Your assignment
Pull every line that includes the word "agent" out of the data below and copy it.

Data excerpts
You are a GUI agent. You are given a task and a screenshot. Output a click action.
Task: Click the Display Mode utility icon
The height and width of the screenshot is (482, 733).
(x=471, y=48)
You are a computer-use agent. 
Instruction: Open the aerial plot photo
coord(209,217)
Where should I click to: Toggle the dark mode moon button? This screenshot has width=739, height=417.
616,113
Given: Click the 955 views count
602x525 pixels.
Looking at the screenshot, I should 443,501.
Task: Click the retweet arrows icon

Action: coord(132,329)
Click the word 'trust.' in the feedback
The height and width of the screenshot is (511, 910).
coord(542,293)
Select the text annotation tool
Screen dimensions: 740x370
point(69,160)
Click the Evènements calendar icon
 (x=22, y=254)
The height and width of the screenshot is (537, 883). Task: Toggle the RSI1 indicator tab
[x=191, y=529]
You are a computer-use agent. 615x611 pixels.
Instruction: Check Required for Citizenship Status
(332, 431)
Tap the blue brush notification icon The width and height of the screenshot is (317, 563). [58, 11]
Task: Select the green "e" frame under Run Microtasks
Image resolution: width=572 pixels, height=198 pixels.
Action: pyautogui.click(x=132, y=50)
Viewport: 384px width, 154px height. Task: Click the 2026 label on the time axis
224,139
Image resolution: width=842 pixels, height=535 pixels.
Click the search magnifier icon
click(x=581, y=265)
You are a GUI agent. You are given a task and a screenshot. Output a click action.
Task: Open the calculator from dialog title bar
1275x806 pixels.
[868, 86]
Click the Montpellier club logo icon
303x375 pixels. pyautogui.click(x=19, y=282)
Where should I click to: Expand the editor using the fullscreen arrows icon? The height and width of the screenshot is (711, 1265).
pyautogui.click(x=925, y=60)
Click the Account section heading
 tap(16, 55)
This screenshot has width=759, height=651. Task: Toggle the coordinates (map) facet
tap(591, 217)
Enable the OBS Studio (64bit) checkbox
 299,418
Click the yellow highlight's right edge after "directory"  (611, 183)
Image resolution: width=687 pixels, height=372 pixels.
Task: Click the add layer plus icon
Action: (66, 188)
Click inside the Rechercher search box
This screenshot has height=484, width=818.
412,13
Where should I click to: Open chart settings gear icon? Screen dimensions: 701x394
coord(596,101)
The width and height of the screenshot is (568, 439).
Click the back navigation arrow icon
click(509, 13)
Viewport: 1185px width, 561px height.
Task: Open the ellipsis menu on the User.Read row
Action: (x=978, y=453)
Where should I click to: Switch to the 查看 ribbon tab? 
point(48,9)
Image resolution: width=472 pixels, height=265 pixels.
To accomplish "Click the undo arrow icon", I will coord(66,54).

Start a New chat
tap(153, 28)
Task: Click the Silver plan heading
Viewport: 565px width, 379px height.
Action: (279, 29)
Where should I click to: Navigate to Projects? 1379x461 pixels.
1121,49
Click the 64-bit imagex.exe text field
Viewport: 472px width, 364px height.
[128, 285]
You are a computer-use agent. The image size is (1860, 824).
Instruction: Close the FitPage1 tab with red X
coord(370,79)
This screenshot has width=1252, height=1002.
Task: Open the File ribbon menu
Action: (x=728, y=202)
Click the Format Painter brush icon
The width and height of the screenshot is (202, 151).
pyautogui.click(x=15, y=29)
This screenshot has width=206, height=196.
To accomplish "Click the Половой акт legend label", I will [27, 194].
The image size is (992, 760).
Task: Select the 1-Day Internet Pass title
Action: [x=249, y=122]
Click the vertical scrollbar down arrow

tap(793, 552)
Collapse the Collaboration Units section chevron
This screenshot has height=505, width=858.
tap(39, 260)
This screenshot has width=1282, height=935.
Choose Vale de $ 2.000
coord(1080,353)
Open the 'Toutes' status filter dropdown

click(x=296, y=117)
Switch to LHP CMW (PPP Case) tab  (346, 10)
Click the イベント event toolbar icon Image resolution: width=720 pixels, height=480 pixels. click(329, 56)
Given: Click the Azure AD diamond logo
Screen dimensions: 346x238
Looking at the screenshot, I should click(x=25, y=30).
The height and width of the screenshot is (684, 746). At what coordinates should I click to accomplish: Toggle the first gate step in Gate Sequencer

Completed task
You are a GUI agent. You are given a task and a screenshot. Output a click action.
You are a computer-use agent. 
You are a computer-use agent. 615x611 pixels.
You are a GUI agent. You are given a task and a screenshot. Output a click action.
You are a computer-use agent. The image size is (1860, 824).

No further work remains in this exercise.